Tingkat Kandungan Dalam Negeri (TKDN) pada produk ini yaitu 45 persen. Saat ini, Bio Farma telah memproduksi 2,4 juta tes (satuan kuantitas reagen) per bulan dan akan ditambah menjadi 5 juta test per bulan
Dalam dokumen yang dipaparkan Honesti saat rapat, berikut rincian komponen harga dari reagen yang diproduksi oleh Bio Farma:
- Biaya produksi dan bahan baku: 55 persen
- Biaya operasional: 16 persen
- Biaya distribusi (termasuk margin distribusi): 14 persen
- Royalti: 5 persen
- Margin Bio Farma: 10 persen
Sementara itu, harga dari reagen yang diproduksi Bio Farma pun berubah-ubah. Semula, Bio Farma memproduksi reagen berupa PCR Singleplex (BioCov) dengan harga Rp 325 ribu per tes. Sementara pada Oktober 2021, Bio Farma memproduksi reagen berupa PCR Multiplex (mBioCov) dengan harga Rp 90 ribu per tes.

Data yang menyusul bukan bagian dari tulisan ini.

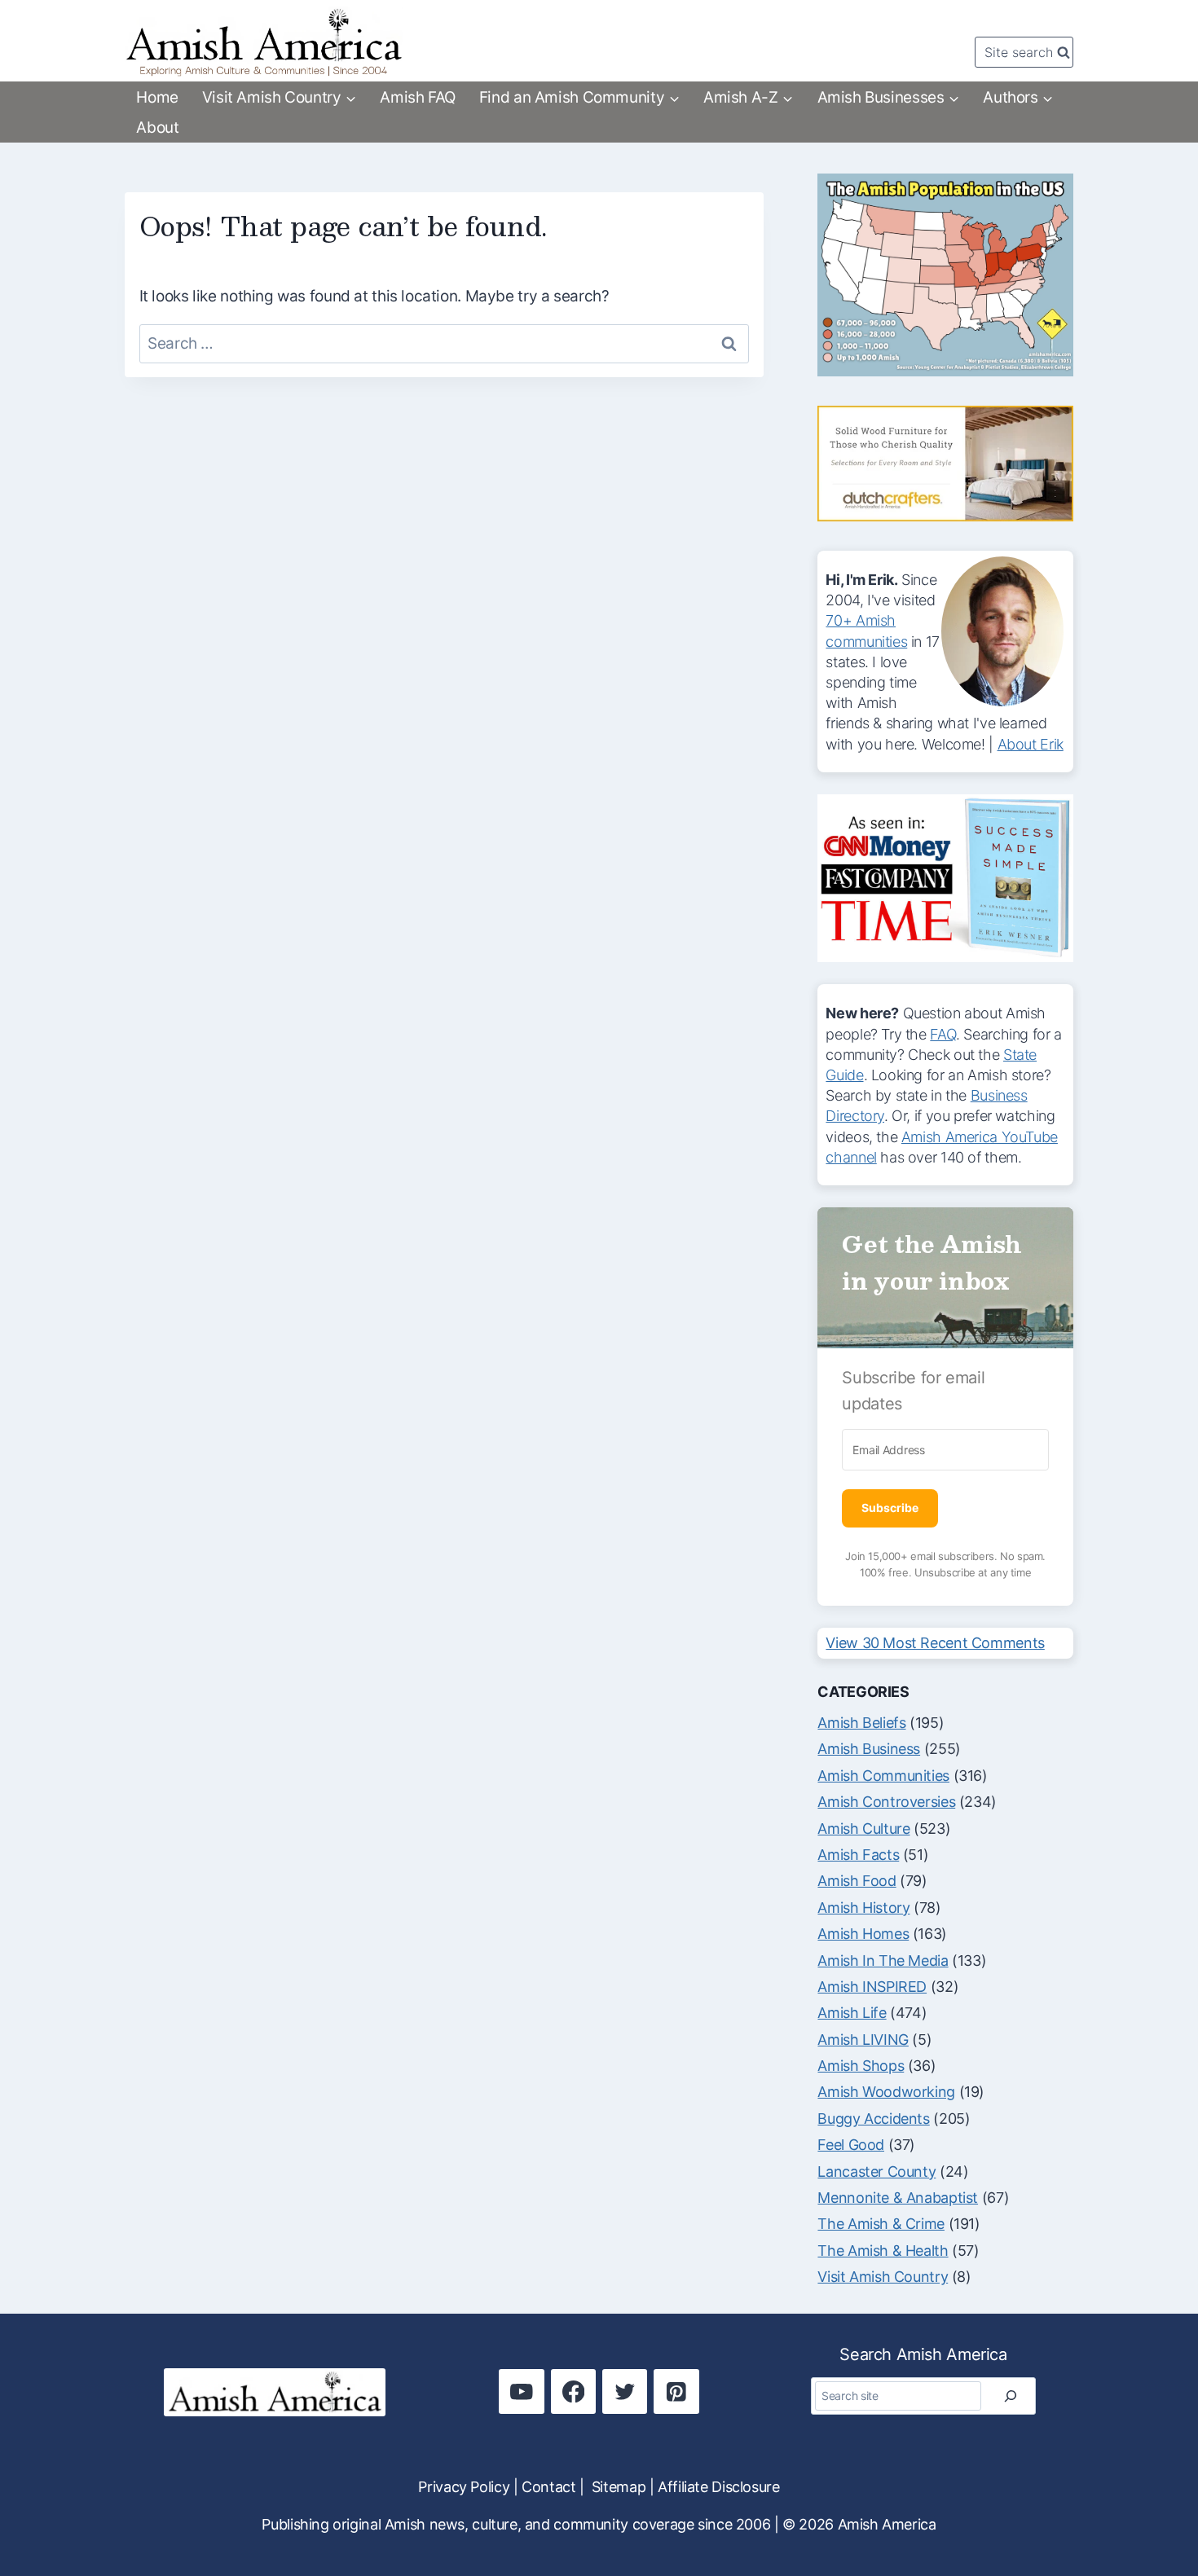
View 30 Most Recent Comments (935, 1642)
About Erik (1031, 744)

Tak hanya reagen, Bio Farma pun juga memproduksi Viral Transport Medium dengan merek BioVTM. Ini merupakan media untuk menempatkan sampel yang diambil dari tenggorokan maupun hidung peserta tes PCR.
Produk ini pun sudah dibuat Bio Farma sejak Agustus 2020 menggunakan formula dari Pusat Pencegahan dan Pengawasan Penyakit (CDC) di Amerika Serikat. Adapun Tingkat Kandungan Dalam Negeri (TKDN) dari produk ini yaitu 18 persen. Saat ini, Bio Farma memproduksi 300 ribu tube per bulan, dan akan dinaikkan jadi 600 ribu per bulan.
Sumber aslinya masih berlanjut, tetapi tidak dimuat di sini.